Event Propagation on KGs
Financial events (earnings surprises, regulatory actions, M&A announcements) propagate through the knowledge graph. The propagated impact on entity $i$ from an event at entity $j$ is:
$$\text{Impact}i = \sum{j \in \text{EventSources}} \alpha_{ij} \cdot \text{EventScore}_j$$
where $\alpha_{ij}$ is the attention-weighted influence derived from the graph structure.
Feature Engineering
Entity Centrality Features
- Degree centrality: Number of connections (higher degree = more systemic importance)
- Betweenness centrality: Fraction of shortest paths passing through an entity
- PageRank: Recursive importance measure based on incoming link quality
- Eigenvector centrality: Influence measure based on connection to other influential nodes
Relationship-Based Features
- Supply chain depth: Distance to end consumer or raw material source
- Sector concentration: Diversity of cross-sector connections
- Peer similarity: Cosine similarity of KG embeddings between companies
- Contagion score: Weighted sum of distressed neighbors’ risk metrics
Temporal Graph Features
- Edge formation rate: Speed at which new relationships appear
- Relationship stability: Duration of existing connections
- Graph density change: Temporal evolution of local clustering coefficient
Applications
Supply Chain Alpha
Knowledge graphs mapping supplier-customer relationships enable lead-lag trading strategies. When a major supplier reports strong earnings, connected downstream companies often experience delayed positive price reactions, creating exploitable alpha signals.

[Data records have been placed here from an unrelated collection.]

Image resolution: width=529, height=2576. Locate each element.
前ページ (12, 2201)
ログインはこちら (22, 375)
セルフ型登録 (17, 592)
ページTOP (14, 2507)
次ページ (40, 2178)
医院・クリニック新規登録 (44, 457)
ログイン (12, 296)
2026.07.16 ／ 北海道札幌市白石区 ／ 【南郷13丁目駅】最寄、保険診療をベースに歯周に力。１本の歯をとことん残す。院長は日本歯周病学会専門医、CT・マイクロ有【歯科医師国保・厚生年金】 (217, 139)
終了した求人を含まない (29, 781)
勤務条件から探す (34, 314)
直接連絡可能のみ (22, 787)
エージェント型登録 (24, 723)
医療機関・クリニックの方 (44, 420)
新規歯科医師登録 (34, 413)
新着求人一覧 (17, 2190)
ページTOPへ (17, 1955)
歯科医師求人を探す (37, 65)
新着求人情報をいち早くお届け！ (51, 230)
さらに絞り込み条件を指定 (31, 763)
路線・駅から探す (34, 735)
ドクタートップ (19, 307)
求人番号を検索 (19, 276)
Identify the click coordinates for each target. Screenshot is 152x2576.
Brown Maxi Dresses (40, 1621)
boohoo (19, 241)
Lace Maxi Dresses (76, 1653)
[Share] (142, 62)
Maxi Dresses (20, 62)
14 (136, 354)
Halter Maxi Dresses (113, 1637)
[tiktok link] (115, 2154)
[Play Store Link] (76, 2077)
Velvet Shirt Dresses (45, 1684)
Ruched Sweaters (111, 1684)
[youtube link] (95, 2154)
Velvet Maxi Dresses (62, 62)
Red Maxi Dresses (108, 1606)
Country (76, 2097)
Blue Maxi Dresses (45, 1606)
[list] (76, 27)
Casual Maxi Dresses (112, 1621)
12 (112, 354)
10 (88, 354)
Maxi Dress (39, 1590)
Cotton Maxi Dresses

Contagion-Aware Risk Management
By propagating credit risk through the KG, portfolio managers can identify hidden exposures. A seemingly diversified portfolio may have concentrated supply-chain risk that only becomes visible through graph analysis.
Event-Driven Trading
KGs enable systematic propagation of event signals. An FDA approval for a pharmaceutical company propagates to its suppliers, competitors, and partner companies with quantifiable impact weights derived from the graph structure.
Rust Implementation
The Rust implementation provides five core components:
- KnowledgeGraph: Triple store with entity and relation indexing, neighbor lookup, and path finding
- TransEModel: TransE embedding model with margin-based ranking loss and SGD training
- GraphFeatureExtractor: Computes centrality features (degree, PageRank) and peer similarity from the KG
- TradingSignalGenerator: Combines KG embeddings with market features to generate buy/sell signals
- BybitClient: Async market data client for Bybit V5 API (klines and orderbook)
Bybit API Integration
The implementation fetches live market data from Bybit:
- Kline endpoint:
/v5/market/kline— OHLCV candlestick data for feature computation - Orderbook endpoint:
/v5/market/orderbook— real-time bid/ask levels for spread features
Both stock market symbols (via KG entity mapping) and crypto pairs (BTCUSDT, ETHUSDT) are supported.
References
- Bordes, A., et al. “Translating Embeddings for Modeling Multi-relational Data.” NeurIPS, 2013.
- Schlichtkrull, M., et al. “Modeling Relational Data with Graph Convolutional Networks.” ESWC, 2018.
- Cheng, D., et al. “Knowledge Graph-Based Event Embedding Framework for Financial Quantitative Investments.” AAAI, 2020.
- Feng, F., et al. “Temporal Relational Ranking for Stock Prediction.” ACM TOIS, 2019.
- Ding, X., et al. “Knowledge-Driven Stock Trend Prediction and Explanation via Temporal Convolutional Network.” WWW, 2019.